In the end, you have a high quality, completely safe item, which will last a long time and become even more beautiful with time, et whose societal and environmental impact is spotless.
The competition, really fair?Every day, we are in head-to-head competition with “major brands” or “large retailers” whose economic model is radically different. They buy from abroad, at the lowest price. Their margins are 7, 8, 10 or even more. They have no problem with constantly promoting themselves and advertising “surreal” discounts of 50%, 60%, 70%...and even then, their margins are still true. The result: every day, hundreds of containers arrive in our ports, full of textile products, with nothing to verify the way that they were made, the treatments they were subjected to and the presence or not of dangerous or toxic products.
It is this model which has led to the disappearance of 90% of the French textile industry, and the hundreds of thousands of employees that this represents, and the knowledge which the whole world envied us for.

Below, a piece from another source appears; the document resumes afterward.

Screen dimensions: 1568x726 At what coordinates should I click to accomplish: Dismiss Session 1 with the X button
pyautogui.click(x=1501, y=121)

To be completely transparent with you, our average gross margin at Couleur Chanvre, taking all business channels into account, less than 3, which is really very weak, compared to the margins of 7, 8, 10 or more currently practised by major brands and large retailers! We use this margin to then pay the team’s salaries and the rent for the workshop and the boutiques, as well as all of our business’ charges.
In this context, what is a fair price?
We are conscious that our price level means that our products are not affordable for everyone and that is why we have been persistently working for several years to improve our modes of production, because lots of stages are still done by hand - in particular in the hemp sector - to lower our cost prices and therefore our retail prices.
We have also introduced a organic cotton range, the price of this fibre being cheaper, which has allowed us to offer high quality products at more affordable prices.
And we are still pursuing this avenue.